Look through the data below and work out how many lines hold "comment"; state only the number.

Segment Start: THE DATA

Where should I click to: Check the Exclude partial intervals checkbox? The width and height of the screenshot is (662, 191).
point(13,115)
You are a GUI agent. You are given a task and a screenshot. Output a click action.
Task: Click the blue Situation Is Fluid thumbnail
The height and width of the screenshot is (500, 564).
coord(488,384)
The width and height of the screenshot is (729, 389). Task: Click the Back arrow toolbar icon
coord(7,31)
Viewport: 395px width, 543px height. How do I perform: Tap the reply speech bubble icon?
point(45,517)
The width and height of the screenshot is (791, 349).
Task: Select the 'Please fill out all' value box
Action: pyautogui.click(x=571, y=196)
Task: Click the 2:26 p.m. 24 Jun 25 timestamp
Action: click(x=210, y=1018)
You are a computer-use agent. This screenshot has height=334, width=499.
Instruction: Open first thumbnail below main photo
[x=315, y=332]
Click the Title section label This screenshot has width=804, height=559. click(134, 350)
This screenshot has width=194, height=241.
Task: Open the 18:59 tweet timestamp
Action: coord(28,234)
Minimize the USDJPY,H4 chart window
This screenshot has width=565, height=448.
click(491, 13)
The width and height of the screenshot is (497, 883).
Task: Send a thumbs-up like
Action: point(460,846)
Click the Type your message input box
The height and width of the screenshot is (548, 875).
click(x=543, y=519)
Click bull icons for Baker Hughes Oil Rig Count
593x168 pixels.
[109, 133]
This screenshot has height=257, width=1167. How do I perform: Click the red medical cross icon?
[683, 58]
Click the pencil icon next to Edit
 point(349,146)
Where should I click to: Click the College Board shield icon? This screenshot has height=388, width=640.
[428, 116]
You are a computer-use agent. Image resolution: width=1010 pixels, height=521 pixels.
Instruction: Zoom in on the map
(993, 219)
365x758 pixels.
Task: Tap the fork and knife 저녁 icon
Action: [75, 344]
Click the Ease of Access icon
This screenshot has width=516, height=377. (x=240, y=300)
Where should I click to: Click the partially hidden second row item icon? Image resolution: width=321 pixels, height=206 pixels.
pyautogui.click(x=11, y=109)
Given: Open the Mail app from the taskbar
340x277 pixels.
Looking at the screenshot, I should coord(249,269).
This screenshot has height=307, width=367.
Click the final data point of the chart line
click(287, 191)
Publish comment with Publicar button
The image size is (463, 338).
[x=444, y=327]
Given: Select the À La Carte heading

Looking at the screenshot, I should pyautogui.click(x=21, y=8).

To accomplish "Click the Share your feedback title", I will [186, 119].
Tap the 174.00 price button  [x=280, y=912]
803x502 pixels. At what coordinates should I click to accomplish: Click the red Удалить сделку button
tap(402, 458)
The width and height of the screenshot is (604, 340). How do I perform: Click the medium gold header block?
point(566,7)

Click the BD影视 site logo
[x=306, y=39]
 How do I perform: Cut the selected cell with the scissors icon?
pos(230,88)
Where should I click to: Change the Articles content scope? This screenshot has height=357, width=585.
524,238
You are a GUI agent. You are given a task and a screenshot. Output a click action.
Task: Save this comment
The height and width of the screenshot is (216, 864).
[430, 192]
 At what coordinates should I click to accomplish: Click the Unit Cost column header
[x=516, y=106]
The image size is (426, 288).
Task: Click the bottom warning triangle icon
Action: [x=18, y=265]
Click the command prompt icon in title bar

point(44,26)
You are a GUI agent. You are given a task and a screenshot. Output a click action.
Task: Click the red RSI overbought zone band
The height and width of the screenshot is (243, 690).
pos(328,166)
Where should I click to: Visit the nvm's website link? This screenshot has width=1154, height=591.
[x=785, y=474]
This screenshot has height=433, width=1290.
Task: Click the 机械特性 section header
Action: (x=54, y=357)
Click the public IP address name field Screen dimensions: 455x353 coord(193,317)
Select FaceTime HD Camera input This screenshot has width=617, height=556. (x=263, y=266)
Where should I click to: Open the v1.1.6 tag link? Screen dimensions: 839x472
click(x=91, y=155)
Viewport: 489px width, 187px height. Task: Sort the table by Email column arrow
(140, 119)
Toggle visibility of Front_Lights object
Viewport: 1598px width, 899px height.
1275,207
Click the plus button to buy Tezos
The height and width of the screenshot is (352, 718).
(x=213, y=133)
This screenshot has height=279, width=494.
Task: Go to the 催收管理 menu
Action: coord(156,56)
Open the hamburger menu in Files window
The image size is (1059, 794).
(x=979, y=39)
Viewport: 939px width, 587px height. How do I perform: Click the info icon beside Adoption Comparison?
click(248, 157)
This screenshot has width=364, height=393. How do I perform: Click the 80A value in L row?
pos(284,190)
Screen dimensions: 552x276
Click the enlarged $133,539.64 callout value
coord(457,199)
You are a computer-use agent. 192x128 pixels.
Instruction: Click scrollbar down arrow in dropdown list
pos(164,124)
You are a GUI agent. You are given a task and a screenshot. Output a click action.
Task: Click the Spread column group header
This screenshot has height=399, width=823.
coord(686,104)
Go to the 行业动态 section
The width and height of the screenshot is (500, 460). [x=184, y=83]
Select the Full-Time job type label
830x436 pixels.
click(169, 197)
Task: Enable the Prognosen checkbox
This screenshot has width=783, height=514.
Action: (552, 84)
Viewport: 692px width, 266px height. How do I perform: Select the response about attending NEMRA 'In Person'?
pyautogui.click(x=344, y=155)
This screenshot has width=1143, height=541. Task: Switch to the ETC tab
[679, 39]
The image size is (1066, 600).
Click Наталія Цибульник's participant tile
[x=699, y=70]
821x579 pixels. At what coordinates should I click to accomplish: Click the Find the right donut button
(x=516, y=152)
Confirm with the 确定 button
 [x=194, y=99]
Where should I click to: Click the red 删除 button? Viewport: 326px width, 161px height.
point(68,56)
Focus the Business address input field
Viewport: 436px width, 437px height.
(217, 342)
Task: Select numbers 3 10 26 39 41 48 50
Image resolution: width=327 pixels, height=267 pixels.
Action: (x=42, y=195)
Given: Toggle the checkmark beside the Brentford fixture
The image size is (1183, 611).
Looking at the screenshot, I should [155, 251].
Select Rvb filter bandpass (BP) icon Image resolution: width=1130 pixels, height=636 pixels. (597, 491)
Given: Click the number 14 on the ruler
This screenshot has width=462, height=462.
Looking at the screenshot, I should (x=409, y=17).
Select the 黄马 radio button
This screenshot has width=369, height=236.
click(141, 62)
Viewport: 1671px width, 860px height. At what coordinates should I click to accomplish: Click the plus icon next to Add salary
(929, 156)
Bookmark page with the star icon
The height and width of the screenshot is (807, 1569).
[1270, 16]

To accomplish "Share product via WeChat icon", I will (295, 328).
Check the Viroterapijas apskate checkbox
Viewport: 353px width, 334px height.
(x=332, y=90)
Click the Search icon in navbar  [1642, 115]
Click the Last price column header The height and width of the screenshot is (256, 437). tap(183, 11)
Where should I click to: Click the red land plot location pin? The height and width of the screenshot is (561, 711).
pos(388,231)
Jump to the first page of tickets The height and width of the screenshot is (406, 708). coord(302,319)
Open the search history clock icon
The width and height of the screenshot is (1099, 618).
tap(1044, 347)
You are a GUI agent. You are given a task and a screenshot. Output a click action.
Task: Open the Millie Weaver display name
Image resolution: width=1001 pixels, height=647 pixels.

Segment End: THE DATA

§ **ANSWER TO THIS PROBLEM**
2